→ Texto de leitura:

Tropecei de novo na mesma pessoa. Não vou mais cair, mas não sei se quero balançar sequer nestas inconstâncias. Tenho um vislumbre de algo diferente, mas as dúvidas são mais que as certezas. E balanço na inconstância da vida. Perco-me pelos pensamentos de mãos dadas com os "Se" da vida, e sem mapa nem rumo continuo. Sei, embora nem sempre me lembre, que a culpa não é minha, que não tenho de ficar no limbo, que posso avançar. Mas esqueço-me disso muitas vezes, perdida (já escrevi perdida?) na vida e no caminho. Tropeço nas minhas dúvidas, levanto-me sob as incertezas, ergo a cabeça e fecho os olhos, perdida na minha própria estória.
Cerro os olhos. Descruzo os braços. Respiro fundo. Levanto-me. Mas o que faço?

sábado, 17 de agosto de 2019

Estou perdida. Não sei onde estou, nem para onde vou. Falta-me o norte, o sul e outros pontos cardeais. Escrevo isto e acho que já o escrevi noutra altura. só não sei se nesta vida ou noutra. Tento encontrar a melhor posição para escrever, e para fazer tudo o resto. Ás vezes acho que posso estar deprimida. Outras, ser deprimida.
Continuas a visitar-me em sonhos, nunca felizes sobre o que não foi. Invades o meu descanso e entranhas-te no meu dia a cirandar pelas memórias, pelos locais onde nunca estivemos, e pelos meus pensamentos.
Quando termina?

terça-feira, 30 de abril de 2019

Ser não sendo II

E o tempo passa e deixa um rastilho daquilo que era suposto acontecer, mas não aconteceu. Prende-nos a palavra, o ser e o sentido. A catapulta das memórias passadas fazem-nos construir hologramas num futuro paralelo ao que teremos, com crenças que perdemos com o tornar do presente passado.
Insistimos em revisitar o futuro holograma, abrimos uma fossa entre o ser e o que se fosse, que nos leva para dimensões que nos sugam a energia e a alma.
É - digo eu, que nunca lá estive - como viver em órbita perto de um buraco negro. Podemos ter alturas em que estamos naquele ponto certo, em equilíbrio perfeito com a gravidade, a massa e a distância e tudo flui, e outras em que um pequeno olhar para trás nos deixa a fazer elípticas sem rumo, em busca ora do abismo, ora do equilíbrio.
Caminhamos, umas vezes com o destino definido em GPS, outras a guiarmo-nos pelas estrelas, e outras ao sabor do vento e da memória, que nos leva inospitamente para lugares onde nunca quisemos estar, e depois nos embala num mundo de sonhos

sexta-feira, 5 de abril de 2019

Ser não sendo

Tenho uma garrafa de vinho e dois copos. Só um deles tem vinho. Tenho uma longa história para contar. Só uma versão dessa história. Tenho um amor que não cabe no peito, mas só um corpo, quando era suposto haver dois para ela ser real.
Tenho uma história, como toda a gente. Ela não tem um final feliz, embora tenha momentos de êxtase de felicidade que não cabem no universo. A história é banal, fugaz, cliché até. Não sei se não tenho palavras para a contar, ou se ainda não as inventaram. Nem se me é permitido, na minha humilde condição humana de quem bebe uma garrafa de vinho sozinha, com dois copos, a proferir em voz alta.

→ Lista de registos:

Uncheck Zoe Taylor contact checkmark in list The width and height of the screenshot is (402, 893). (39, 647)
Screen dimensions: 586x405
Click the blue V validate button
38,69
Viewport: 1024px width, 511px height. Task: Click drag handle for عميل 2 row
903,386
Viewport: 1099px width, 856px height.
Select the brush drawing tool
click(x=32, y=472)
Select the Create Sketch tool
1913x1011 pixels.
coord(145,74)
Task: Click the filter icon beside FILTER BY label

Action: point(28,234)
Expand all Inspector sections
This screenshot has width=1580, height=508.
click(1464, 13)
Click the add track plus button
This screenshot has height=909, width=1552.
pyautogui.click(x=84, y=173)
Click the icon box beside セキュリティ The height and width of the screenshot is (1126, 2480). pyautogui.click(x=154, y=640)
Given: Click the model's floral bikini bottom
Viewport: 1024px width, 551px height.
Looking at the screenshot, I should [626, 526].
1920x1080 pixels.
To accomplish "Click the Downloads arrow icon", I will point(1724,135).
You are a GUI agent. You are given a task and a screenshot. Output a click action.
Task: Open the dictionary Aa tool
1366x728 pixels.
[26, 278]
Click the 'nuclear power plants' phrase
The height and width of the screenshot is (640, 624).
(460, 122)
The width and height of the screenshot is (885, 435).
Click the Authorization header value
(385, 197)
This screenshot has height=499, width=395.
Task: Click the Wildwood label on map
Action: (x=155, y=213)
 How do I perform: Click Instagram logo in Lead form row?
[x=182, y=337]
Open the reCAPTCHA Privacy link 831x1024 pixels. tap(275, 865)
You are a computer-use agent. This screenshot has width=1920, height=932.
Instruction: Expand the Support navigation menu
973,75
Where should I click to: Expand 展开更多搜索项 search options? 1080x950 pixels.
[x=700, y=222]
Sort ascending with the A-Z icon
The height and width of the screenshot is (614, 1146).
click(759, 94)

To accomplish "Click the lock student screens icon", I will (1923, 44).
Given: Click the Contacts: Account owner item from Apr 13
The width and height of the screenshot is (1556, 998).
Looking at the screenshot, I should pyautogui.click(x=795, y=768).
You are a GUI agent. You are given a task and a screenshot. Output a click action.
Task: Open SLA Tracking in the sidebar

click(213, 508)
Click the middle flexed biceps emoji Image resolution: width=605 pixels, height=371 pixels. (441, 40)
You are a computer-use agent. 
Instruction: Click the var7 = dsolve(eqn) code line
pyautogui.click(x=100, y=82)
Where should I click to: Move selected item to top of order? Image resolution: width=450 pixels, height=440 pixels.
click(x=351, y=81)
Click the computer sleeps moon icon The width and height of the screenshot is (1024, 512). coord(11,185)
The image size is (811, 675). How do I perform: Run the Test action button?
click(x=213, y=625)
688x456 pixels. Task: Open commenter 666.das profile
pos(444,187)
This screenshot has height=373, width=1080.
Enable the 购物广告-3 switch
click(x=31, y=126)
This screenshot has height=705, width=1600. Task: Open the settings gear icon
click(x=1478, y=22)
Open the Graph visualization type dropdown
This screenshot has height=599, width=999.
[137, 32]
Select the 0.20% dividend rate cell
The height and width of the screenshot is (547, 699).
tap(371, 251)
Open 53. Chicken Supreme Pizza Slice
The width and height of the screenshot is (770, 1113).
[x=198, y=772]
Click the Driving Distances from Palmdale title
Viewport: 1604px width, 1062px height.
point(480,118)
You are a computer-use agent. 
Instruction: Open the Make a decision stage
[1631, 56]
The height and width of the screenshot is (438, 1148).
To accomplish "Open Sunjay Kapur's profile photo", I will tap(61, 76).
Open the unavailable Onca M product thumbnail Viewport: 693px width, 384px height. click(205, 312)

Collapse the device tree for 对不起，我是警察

→ Tarefa a resolver:
Responda às perguntas seguintes com base no texto de leitura.
(a) Na entrada de sábado, 17 de agosto de 2019, que dois pontos cardeais são nomeados como estando em falta?
(b) No trecho intitulado "Ser não sendo II", que três maneiras de caminhar são referidas?
(c) No trecho intitulado "Ser não sendo", quantos copos há e quantos deles têm vinho?

→ Resposta à tarefa:
(a) Os pontos cardeais nomeados são o norte e o sul.
(b) Caminha-se umas vezes com o destino definido em GPS, outras guiando-se pelas estrelas e outras ao sabor do vento e da memória.
(c) Há dois copos, e só um deles tem vinho.